Dann Stille. Keine rhetorische Frage? Mrs Devinport erwartete tatsächlich eine Antwort von mir?

„Meiner Ansicht nach nicht“, sagte ich also ganz ehrlich „Ich denke, es gibt so viele Möglichkeiten und es ist schwer das Richtige zu finden. Letztendlich lohnt es sich aber zu suchen, denke ich. Für einen selbst und für alle, mit denen man Zeit verbringt und arbeitet. Denn nur, wenn man das Richtige tut, kann man auch richtig gut sein. “ Wow, ich glaube das war echt gut!

„ Und warum meinen Sie, Gwylfan könnte das Richtige für Sie sein? “, fragte Mrs Devinport.

Gwylfan? War das der Name des Schlosses? War er in der Anzeige gestanden? Womöglich hatte Abigail ihn nicht vorgelesen. Ich beschloss lieber nicht dumm zu fragen und antwortete ganz offen: „Ich bin genau im richtigen Moment über diese Anzeige gestolpert. In einem Moment, in dem ich nach genau so einer Aufgabe gesucht habe. London ist mir wirklich zu hektisch und zu hip.“

„Sie haben nach einer Aufgabe wie dieser gesucht“, wiederholte Mrs Devinport „Sie sind sich im Klaren, dass es sich tatsächlich um harte Arbeit handelt und nicht um einen Urlaub im Grünen? “

„Auf jeden Fall“, sagte ich. „Ich arbeite gerne. Ich bin kein Fan davon nichts zu tun. “

„ Und Sie sind sich auch im Klaren, dass Sie hier sehr abgeschieden leben werden? Es wird wenige Gelegenheiten geben das Schloss zu verlassen. Wir werden unter uns sein. Und es gibt bei uns keine Leitungen für… für Ihre Computer oder was Sie da auch haben mögen. Auch Ihr tragbares Telefon wird nutzlos sein. Und dieses hier funktioniert nur selten. “ Okay. Ich dachte: Kein Internet, kein Handynetz und nur ein schrottiges, altes Telefon. Ich sagte:

„Ja, das ist mir klar. Ich verzichte gerne für einige Zeit auf Kontakt zur Außenwelt.“ Dann wurde ich Zeuge davon wie schrottig das Telefon tatsächlich war. Die Nebengeräusche in der Leitung wurden lauter und ich presste das Handy ganz fest ans Ohr, um Mrs Devinport zu verstehen:

„Und Sie sind einverstanden nur für Quartier und Verpflegung zu arbeiten?“

Ja, das ist in Ordnung“, antwortete ich.

„Das ist gut so, junge Dame. Der Welt ist ein wenig Bescheidenheit abhanden gekommen, denke ich. Jedoch könnte ich – selbst wenn ich wollte – nicht mehr bieten als das. Ich bin alles andere als wohlhabend. Es reicht gerade so zum leben und instandhalten, wo es nötig ist. Und das Schloss hier ist eine noch viel ältere Dame als ich selbst. Und hat ganz ähnliche Leiden. Gwylfan ist kein nobles Herrenhaus, wie Sie es vom Klatschblatt-Adel in den Magazinen kennen. Auch das ist Ihnen bewusst? “, fragte Mrs Devinport.
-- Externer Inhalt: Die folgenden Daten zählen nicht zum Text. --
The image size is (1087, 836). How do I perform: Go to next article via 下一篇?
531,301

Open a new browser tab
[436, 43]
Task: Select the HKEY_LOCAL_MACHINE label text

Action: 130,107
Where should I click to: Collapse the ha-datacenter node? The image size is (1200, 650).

„Ich komme gut mit einem einfachen Leben zurecht“, entgegnete ich. Denn ich saß ja an einem zerkratzten Tisch auf einem wackligen alten Stuhl und schaute auf vergilbte, windschiefe Jalousien.

„Nun, ich denke, dann steht unserem Arrangement nichts im Wege“, erklärte Mrs Devinport.
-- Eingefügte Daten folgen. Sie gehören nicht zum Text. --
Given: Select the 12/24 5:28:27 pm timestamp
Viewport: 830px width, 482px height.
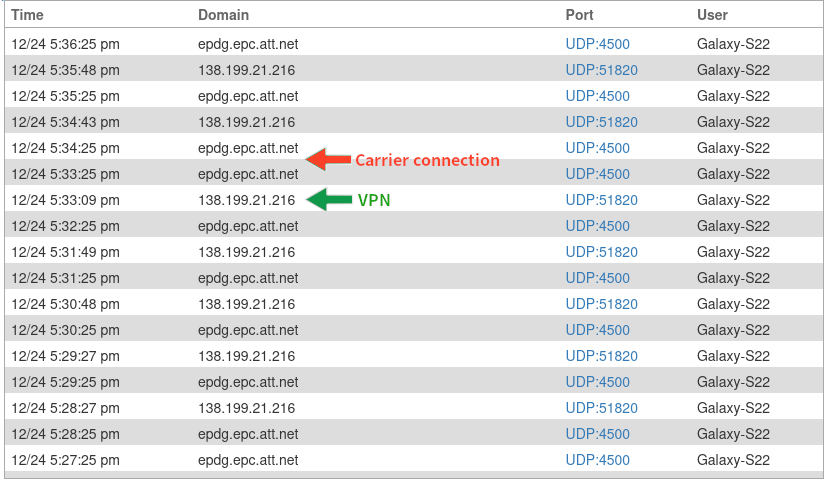Looking at the screenshot, I should (65, 408).
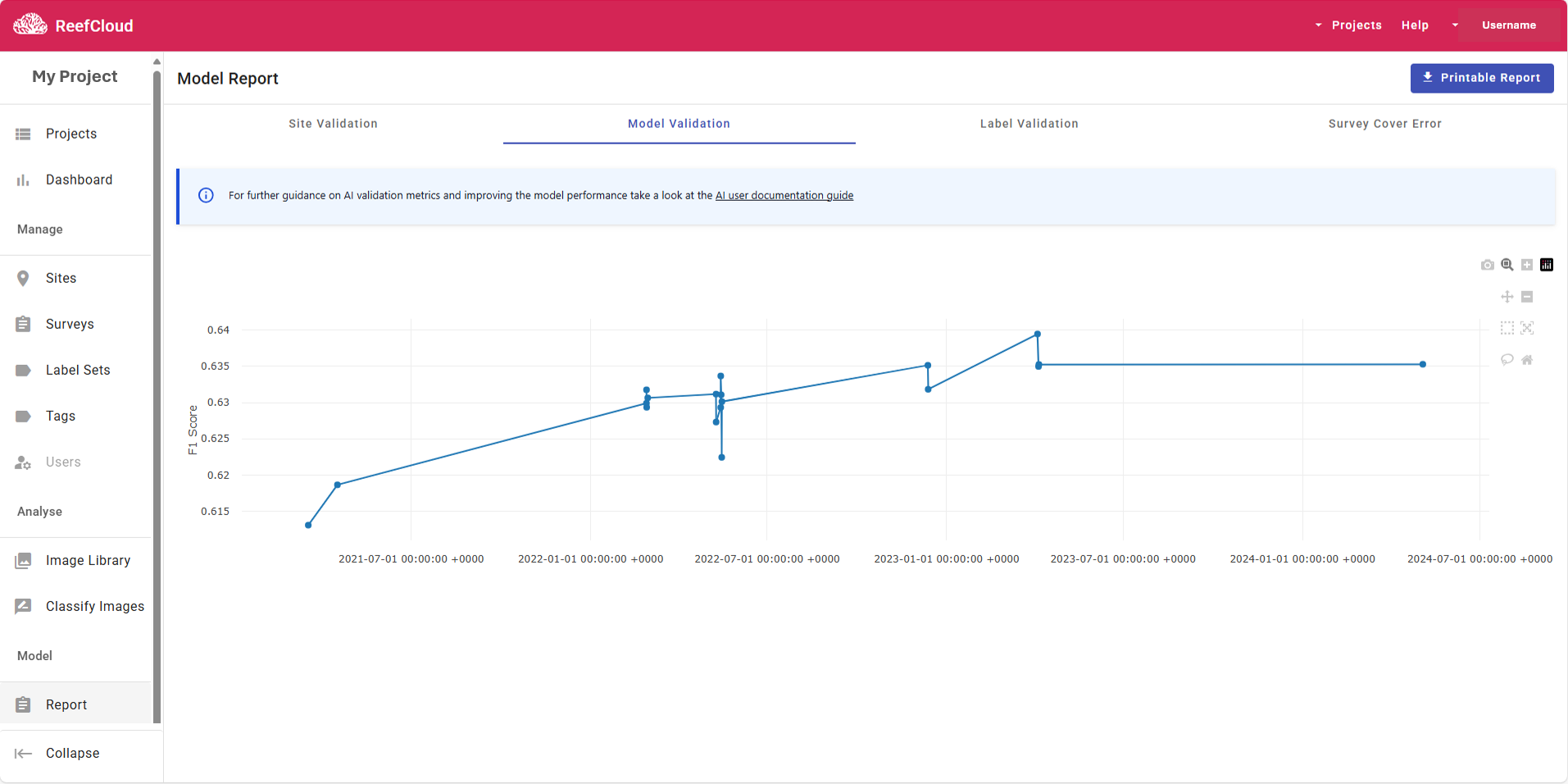The image size is (1568, 784).
Task: Autoscale the chart using the autoscale icon
Action: pos(1526,328)

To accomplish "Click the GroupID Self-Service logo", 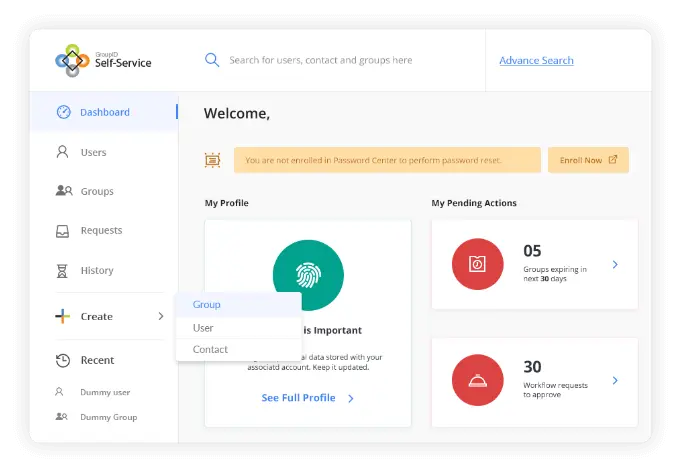I will point(103,60).
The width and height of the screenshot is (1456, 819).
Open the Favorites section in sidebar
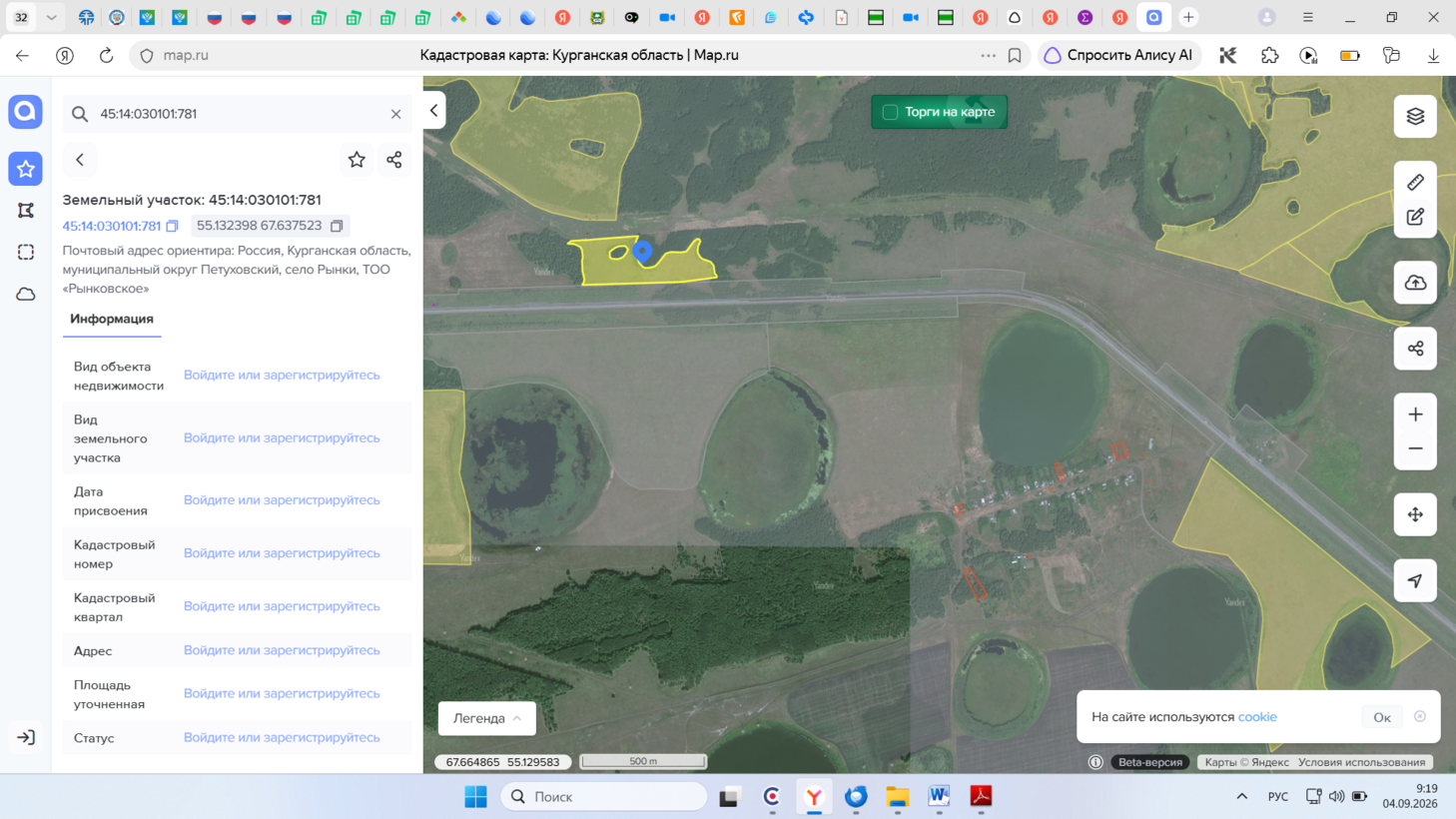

„Sie laden mich zu einem Vorstellungsgespräch ein? “, fragte ich und war mir nicht sicher ob ich Mrs Devinports bei all dem Rauschen missverstanden hatte.

„Nicht doch“, sagte diese „Dieser Ort hier ist wirklich sehr weit weg von London. Und von irgendeiner Stadt. Und ich brauche sehr dringend Hilfe. Wenn Sie hierher kommen möchten, dann sollten Sie das jetzt entscheiden. Sie bleiben das vereinbarte Jahr hier und beginnen nach der ersten Nacht im Schloss mit der Arbeit.“

„Sie geben mir die Stelle? Einfach so?“, fragte ich und war ganz verwirrt.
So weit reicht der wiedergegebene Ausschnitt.